本文抜粋:
------------------------

なぜ、ステンレスは錆びにくいのか?その秘密を徹底解説

なぜ、ステンレスは錆びにくいのか?その秘密を徹底解説

「ステンレス」といえば、スプーンやプライパンといった家庭用品から、工業分野での大型貯蔵容器まで、大小を問わず幅広い製品に使用されている金属です。

ステンレスの最大の利点は、錆びにくいこと。他の金属よりも耐食性に優れているため、衛生面が重視される医療分野でも、ピンセットなどステンレス製の医療器具が多く使用されています。今回は、ステンレスに注目し、なぜ錆びにくいのか、その秘密に迫ります。

ステンレスとは?

「Stainless(ステンレス)」が、Stain(錆び)less(ない)という意味であることを知っている方が多いかもしれません。もともとは、「stainless steel(ステンレススチール)」と呼ばれており、正しくは「ステンレス鋼(こう)」といいます。鉄(steel)を主原料として、一定以上のクロムを含んだ鉄合金の一つです。現在、ISO規格では、「クロム含有量が10.5%以上、炭素含有量が1.2%以下」と定義されています。

------------------------

提示データ:
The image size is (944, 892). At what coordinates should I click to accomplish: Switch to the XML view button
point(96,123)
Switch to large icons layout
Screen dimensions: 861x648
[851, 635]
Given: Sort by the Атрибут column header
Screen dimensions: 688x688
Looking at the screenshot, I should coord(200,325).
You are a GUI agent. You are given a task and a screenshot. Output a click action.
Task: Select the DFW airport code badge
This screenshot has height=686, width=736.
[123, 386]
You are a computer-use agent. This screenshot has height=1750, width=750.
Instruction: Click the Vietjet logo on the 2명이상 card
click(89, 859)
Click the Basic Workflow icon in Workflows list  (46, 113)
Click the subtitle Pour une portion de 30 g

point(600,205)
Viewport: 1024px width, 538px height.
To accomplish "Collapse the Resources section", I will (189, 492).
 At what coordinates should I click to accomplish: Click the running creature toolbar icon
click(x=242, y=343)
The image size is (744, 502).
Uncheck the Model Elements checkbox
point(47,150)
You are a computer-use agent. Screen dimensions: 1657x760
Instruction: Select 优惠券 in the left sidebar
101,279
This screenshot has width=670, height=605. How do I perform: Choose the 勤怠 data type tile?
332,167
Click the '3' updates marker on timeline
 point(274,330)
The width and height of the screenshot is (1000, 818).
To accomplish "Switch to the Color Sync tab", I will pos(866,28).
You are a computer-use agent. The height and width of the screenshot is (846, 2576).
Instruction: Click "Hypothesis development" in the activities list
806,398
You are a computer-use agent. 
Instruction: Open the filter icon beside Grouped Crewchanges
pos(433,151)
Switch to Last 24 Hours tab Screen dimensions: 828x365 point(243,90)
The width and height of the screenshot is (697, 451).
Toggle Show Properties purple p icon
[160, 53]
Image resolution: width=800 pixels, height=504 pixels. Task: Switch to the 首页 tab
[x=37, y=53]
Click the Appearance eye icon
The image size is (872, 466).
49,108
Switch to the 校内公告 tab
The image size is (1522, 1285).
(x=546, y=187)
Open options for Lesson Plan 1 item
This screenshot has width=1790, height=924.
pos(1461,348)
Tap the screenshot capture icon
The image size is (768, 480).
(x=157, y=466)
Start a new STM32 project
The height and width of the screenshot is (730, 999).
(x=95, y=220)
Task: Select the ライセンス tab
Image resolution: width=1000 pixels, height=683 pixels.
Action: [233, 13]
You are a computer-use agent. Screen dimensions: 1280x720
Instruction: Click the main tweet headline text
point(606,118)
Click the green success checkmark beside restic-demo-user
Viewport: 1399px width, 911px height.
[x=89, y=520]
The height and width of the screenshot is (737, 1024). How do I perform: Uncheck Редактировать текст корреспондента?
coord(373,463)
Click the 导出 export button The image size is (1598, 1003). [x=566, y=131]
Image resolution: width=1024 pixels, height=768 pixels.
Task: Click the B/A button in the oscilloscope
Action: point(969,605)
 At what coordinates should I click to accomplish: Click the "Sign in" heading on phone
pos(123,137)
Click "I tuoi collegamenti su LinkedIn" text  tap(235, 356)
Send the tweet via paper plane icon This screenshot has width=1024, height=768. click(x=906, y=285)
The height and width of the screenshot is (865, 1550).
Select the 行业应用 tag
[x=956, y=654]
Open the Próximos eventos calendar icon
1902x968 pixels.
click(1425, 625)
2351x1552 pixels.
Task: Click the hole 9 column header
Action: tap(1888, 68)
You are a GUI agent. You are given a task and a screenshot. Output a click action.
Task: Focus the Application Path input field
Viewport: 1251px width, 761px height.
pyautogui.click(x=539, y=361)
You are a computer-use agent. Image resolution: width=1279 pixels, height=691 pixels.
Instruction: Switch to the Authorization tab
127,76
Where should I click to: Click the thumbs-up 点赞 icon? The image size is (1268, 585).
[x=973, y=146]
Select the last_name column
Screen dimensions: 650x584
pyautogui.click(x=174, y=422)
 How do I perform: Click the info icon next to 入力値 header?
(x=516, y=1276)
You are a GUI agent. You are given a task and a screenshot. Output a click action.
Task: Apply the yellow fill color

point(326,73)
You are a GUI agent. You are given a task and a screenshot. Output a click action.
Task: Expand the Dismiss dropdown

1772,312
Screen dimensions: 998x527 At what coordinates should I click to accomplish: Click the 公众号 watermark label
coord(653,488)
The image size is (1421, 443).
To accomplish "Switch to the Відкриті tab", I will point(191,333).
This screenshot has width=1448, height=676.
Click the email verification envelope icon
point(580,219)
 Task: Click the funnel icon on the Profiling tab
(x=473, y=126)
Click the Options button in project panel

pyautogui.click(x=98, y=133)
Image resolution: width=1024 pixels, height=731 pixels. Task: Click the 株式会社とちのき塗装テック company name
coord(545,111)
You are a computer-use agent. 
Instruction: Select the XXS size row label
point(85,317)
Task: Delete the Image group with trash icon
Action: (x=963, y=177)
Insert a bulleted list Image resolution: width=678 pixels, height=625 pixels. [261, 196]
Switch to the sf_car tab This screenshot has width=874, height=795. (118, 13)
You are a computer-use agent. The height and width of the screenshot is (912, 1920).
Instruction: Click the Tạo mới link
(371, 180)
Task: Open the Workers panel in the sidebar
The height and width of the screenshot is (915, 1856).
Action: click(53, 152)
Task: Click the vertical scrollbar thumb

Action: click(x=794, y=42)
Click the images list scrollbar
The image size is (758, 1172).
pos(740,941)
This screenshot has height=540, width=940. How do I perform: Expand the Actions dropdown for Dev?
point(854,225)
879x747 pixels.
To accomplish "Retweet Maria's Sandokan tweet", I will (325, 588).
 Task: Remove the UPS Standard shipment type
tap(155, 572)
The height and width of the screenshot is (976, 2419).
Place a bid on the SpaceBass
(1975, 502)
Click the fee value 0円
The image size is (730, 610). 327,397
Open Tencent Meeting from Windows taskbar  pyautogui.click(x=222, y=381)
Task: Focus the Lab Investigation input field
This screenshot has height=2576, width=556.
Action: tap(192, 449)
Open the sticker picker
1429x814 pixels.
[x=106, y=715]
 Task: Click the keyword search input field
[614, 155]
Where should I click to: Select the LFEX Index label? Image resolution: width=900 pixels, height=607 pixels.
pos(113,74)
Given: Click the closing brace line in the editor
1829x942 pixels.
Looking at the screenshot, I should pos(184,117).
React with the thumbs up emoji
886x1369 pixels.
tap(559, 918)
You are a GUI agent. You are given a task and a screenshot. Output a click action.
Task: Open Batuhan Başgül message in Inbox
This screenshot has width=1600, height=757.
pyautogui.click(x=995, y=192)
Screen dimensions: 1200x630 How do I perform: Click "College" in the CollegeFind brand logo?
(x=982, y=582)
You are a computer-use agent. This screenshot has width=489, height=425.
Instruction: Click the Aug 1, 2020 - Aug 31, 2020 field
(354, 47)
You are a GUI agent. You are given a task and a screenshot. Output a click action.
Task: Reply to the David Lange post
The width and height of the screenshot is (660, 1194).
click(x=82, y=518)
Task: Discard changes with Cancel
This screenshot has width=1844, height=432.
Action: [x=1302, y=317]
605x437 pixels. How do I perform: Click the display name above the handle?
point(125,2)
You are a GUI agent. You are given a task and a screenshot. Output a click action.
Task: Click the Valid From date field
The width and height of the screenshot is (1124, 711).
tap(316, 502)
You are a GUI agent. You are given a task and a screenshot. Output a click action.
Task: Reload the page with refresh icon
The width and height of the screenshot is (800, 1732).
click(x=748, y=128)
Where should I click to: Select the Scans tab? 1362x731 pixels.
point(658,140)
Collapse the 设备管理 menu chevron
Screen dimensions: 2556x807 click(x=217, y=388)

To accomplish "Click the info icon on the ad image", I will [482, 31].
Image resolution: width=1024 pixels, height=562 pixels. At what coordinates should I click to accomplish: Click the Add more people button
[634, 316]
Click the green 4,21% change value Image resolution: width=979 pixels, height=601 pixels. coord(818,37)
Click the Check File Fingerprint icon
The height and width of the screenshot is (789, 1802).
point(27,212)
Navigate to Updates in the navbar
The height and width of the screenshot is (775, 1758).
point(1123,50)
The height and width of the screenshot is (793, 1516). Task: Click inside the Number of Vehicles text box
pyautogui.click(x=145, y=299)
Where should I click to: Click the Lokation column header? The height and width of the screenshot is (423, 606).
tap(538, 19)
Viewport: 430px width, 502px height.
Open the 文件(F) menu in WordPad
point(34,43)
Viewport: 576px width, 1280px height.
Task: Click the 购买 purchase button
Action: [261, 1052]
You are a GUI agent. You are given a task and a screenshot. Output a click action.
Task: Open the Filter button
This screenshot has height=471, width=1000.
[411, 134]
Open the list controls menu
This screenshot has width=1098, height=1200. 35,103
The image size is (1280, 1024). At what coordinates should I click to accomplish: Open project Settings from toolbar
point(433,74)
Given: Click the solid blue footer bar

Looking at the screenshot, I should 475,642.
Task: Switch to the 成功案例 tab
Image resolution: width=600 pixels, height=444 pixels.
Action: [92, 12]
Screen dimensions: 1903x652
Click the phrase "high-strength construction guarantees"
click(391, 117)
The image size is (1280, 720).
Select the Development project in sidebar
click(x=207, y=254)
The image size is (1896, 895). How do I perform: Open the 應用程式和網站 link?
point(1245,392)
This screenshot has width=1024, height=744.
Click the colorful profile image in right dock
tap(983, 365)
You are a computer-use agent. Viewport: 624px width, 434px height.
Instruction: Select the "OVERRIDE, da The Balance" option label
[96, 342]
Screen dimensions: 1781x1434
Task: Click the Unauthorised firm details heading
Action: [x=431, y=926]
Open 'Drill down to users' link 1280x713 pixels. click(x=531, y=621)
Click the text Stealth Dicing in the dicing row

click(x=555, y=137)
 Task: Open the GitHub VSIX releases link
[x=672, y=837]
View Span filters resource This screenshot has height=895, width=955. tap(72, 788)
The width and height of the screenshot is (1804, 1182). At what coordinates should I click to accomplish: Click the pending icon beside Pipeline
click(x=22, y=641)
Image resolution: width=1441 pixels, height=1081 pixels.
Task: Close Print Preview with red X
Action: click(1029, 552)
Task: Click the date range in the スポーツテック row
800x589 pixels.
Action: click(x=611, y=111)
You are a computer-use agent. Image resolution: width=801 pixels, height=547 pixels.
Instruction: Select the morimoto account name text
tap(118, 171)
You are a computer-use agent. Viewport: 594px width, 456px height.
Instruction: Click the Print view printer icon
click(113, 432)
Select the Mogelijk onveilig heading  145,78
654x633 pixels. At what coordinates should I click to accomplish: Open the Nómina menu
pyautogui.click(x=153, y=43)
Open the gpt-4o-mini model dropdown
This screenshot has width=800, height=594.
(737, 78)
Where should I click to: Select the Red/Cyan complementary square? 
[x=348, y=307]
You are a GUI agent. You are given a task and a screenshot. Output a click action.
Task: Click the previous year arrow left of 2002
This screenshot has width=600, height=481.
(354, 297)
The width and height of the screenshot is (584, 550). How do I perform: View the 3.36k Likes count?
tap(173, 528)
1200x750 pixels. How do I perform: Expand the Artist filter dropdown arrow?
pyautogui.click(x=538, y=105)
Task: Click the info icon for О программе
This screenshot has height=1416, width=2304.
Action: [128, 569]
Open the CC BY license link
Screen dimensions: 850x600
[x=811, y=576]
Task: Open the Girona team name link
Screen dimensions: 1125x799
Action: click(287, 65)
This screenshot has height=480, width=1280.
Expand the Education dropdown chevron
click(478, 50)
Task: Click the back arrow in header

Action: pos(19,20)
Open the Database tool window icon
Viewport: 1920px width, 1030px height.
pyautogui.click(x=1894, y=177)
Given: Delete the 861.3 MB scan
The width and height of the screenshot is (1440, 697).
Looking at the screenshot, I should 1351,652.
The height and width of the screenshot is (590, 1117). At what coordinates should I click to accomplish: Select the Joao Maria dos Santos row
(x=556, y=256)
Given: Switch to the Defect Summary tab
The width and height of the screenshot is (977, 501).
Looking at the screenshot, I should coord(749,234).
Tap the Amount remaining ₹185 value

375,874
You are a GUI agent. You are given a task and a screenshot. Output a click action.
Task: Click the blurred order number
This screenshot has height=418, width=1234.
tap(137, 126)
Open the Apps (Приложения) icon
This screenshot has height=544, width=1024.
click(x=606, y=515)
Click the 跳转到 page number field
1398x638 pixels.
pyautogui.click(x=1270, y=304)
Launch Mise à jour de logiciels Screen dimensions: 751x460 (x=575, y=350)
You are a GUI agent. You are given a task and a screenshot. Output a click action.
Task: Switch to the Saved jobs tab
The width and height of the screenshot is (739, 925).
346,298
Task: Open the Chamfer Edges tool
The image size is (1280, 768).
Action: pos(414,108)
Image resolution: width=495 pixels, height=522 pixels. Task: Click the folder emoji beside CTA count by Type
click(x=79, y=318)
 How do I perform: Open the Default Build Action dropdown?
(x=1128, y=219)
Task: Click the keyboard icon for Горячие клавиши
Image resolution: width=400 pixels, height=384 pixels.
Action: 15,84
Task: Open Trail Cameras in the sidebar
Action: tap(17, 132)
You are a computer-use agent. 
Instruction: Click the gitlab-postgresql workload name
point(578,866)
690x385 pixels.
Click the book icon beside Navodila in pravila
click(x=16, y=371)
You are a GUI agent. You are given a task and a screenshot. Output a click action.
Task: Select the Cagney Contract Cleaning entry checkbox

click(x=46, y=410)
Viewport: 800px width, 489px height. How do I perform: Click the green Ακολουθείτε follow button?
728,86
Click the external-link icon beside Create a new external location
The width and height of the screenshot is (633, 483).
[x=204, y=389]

------------------------

課題内容:
ステンレスが錆びにくい理由を解説した本文の続きを、最後の文の直後から書き足す。

解答例:
クロムのみを主要成分とするものだけでなく、ニッケルやカーボンを含んだステンレス鋼などもあります。生産技術の進歩により、材質の比率や加工方法などを変えることができて、多くの種類を持つのがステンレス鋼の特徴です。

ステンレスが錆びにくい理由――クロムの特性

クロムは酸化しやすく、鉄よりも速く酸素に反応します。そして、表面に薄い膜を形成するという特性があります。「不動態皮膜(ふどうたいひまく)」と呼ばれるこの膜は、鉄が空気中の水分に触れて酸化=錆びを防ぐという役割を果たしてくれます。

本来、鉄は酸素と結合してイオン化し、酸化物となりやすい性質を持つ金属。しかし、表面に皮膜が形成されることで、酸素還元作用に抵抗することが可能となり、酸化が抑制された状態(不働態)となるのです。被膜は、透明で厚さが1から3ナノメートル(nm)程度といわれています。1nm=100万分の1mmですから、大変薄い膜です。

不動態皮膜の特性

・自動的に形成される

不動態皮膜は、クロムが酸素に反応すると自動的に形成されます。クロムによって形成された被膜は、化学的にも安定した物質で、内部の鉄と外の空気を遮断してくれるのです。

・自己修復機能がある

被膜が傷ついたり、剥がれたりした場合でも、クロムは酸素と反応することで、再び不動態皮膜を生成できます。短時間での生成が可能なため、酸化の進行が抑えられるのです。

ステンレス鋼は絶対に錆びないのか

不動態皮膜が形成されるからといって、ステンレス鋼が絶対に錆びないとはいえません。ステンレス鋼の中には、もらい錆びになりやすい種類もあります(カーボンが少ないマルテンサイト系など)。もらい錆びとは、他の製品に発生した錆びに触れることで、錆びが移ってしまう現象をいいます。不動態皮膜が壊れてしまうため、再生できなくなってしまうのです。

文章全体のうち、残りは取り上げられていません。